* _Extract to read_:
The PBI arises within Arthur’s discourse about the ‘Skylark and Canary’ approaches to policy-making. Societies – and the governments acting for them – tend to come to important decisions by two quite different routes, he argues. In the Skylark approach, the prevalence of skylarks – known by scientists to thrive only when a certain number of environmental criteria are met – is taken as a proxy indicator for bio-diversity. A healthy skylark population would therefore be seen as evidence of a more generally thriving wildlife. Measures that increase the skylark population would be good for the environment in general.

This form of policy-making is less common, says Arthur’s thesis, than the ‘Canary’ approach. Until as recently as 1986, canaries were used in coalmines to detect poisonous gases which might be otherwise undetectable until too late. Quite simply, a dead canary in the cage was an indication of danger and the need to change course – or retreat altogether.

Working with or for children, we should be mindful of Wendy’s caution about the deficit model. The disability rights movement has progressed hugely since it found a framework and a model for debate that clarified the meaning of the language of disability in terms that are more empowering. The social model of disability is a powerful concept that has relevance beyond how we see and respond to disabled people. I think Wendy makes the point well that children too can be – often are – disempowered by being framed as deficient in the language that we use even as we seek to liberate and empower them. Her support for a ‘free-range childhood’ campaign is consistent with her long-held advocacy for a social model of childhood which places play at the heart of a re-evaluation of our concept of children’s rights and children’s agency. It is important work and has much to offer this movement.

However, we live in a world were policy is made most often, not according to a vision for an empowered populace, but in reaction to the problems which are receiving the most headlines – or producing the most dead canaries. The childhood obesity epidemic, for example, is a symptom, surely, of a wide range of restrictions, constraints and infringements of children’s rights. A Skylark approach to policy for children’s health would simply envisage environments that science (and common sense) tells us provide optimum opportunity for healthful activity and wholesome diets (which we have already agreed under the UN Convention on the Rights of the Child) and set about providing them as widely as possible. An indicator of how well we were doing? Well, counting pink bicycles wouldn’t  be far off the mark. Instead, we have waited until you couldn’t move for dead canaries. Except of course that in this case, the ‘canaries’ are not expendable. Obese children are not just a proxy indicator.

Given the reactive nature of policy-making (which, after all, must reflect the culture within which it happens), perhaps then we do need our own negative rallying cries. People rally to causes when they can identify a problem that needs addressing. Amplifying a message to reach the widest audience has risks. The media can be voracious and unscrupulous, with truth and accuracy often seeming to be less important than sensation and impact. But this is the campaigning game. The trick is to use the media to convey the more nuanced messages once we have the opportunity. But we do have to attract its attention first.

Nature Deficit Disorder, for all its limitations, has encapsulated a particular set of problems that people can identify with and recognise. It may oversimplify some complex issues but “children aren’t getting outside enough and it’s bad for them” is not the worst kind of dead canary that we could use. And to have the opportunity to fully make the policy case, we also need to encapsulate the solution – without compromising our vision for it – in a way that is equally suited to the sound-biting, twittering age we live in.

Here, Free-Range Childhoods, I think, makes for a rather good skylark.

[Data records]
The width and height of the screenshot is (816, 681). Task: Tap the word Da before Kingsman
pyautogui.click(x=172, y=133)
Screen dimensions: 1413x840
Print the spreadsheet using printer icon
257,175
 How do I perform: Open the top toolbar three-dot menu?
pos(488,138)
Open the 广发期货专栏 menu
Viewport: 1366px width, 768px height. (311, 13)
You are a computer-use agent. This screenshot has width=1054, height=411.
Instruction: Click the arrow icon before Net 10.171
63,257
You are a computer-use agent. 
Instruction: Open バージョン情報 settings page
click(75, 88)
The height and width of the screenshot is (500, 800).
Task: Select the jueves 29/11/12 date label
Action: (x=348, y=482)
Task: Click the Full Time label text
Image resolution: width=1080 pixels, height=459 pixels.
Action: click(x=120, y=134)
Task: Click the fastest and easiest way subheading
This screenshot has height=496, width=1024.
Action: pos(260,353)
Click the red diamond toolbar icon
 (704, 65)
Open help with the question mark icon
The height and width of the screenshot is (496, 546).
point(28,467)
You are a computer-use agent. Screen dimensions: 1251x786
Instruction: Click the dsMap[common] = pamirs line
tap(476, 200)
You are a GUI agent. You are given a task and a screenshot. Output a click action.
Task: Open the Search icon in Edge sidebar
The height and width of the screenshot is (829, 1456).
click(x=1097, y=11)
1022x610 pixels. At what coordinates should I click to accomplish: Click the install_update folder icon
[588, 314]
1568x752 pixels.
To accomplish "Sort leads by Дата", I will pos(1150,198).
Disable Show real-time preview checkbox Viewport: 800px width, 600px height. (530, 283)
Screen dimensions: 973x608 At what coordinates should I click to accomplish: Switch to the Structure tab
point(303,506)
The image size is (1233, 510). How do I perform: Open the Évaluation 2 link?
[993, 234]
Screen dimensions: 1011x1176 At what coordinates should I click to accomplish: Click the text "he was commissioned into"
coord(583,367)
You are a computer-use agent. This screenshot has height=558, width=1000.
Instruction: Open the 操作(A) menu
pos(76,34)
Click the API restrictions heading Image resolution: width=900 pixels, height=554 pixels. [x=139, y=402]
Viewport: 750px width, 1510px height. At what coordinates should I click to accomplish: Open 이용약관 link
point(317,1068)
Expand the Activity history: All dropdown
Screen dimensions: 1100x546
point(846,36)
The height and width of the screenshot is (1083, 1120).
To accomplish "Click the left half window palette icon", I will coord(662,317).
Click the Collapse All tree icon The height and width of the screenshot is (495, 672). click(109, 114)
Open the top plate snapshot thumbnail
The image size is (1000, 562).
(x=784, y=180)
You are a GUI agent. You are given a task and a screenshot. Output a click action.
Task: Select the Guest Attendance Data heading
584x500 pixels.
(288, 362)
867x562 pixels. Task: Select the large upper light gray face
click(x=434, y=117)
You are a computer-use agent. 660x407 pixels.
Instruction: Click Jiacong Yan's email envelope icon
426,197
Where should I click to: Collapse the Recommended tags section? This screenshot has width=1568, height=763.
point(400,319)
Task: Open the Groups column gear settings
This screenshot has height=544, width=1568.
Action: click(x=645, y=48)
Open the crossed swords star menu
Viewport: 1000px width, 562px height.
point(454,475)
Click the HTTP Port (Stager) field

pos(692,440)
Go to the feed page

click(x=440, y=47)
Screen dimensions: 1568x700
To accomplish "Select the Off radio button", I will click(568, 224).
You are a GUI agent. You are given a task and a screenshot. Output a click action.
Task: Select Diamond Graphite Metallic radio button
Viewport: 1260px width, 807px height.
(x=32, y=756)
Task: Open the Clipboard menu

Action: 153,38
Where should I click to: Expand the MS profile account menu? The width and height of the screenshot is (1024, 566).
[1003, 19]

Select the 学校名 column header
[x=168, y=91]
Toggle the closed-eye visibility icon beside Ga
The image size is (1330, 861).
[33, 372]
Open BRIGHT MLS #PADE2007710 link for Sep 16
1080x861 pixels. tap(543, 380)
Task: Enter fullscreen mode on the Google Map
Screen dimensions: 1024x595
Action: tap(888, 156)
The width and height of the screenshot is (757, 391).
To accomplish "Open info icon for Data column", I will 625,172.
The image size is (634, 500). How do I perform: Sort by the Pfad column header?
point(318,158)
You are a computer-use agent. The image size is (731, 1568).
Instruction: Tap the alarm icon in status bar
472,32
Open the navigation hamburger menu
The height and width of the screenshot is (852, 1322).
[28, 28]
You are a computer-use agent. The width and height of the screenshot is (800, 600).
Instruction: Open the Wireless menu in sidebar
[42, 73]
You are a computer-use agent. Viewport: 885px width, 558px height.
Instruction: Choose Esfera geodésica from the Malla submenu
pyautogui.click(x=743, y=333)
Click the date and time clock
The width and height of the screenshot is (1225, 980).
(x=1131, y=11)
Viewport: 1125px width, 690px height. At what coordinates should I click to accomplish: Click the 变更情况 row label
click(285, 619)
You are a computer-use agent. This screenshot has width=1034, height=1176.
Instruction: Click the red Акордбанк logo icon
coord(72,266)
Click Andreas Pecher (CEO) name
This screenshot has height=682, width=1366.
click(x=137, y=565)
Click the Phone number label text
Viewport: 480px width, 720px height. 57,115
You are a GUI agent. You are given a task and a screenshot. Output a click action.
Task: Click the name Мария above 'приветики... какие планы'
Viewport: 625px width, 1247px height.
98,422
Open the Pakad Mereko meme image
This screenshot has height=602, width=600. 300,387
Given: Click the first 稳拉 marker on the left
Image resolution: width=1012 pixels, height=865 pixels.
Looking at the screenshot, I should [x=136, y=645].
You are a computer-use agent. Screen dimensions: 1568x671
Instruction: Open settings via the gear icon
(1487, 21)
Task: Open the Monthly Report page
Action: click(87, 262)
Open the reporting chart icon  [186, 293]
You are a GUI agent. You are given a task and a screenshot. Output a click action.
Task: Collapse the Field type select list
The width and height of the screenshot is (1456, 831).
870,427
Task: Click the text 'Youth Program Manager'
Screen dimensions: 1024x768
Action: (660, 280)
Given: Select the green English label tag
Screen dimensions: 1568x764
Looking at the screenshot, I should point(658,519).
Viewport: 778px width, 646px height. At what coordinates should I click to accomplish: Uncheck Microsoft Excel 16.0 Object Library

* _Problems to solve_:
(a) Could you rewrite the paragraph of the policy-making passage that begins "This form of policy-making is less common" as a brief bulleted list that keeps its main facts?
(b) How would you translate this sentence from the policy-making passage into Spanish: "People rally to causes when they can identify a problem that needs addressing."

* _Answers to the exercises_:
(a)
- According to Arthur's thesis, the Skylark form of policy-making is less common than the 'Canary' approach.
- Until as recently as 1986, canaries were used in coalmines to detect poisonous gases that might otherwise go undetected until too late.
- A dead canary in the cage signaled danger and the need to change course or retreat altogether.

(b) La gente se moviliza por una causa cuando puede identificar un problema que hay que abordar.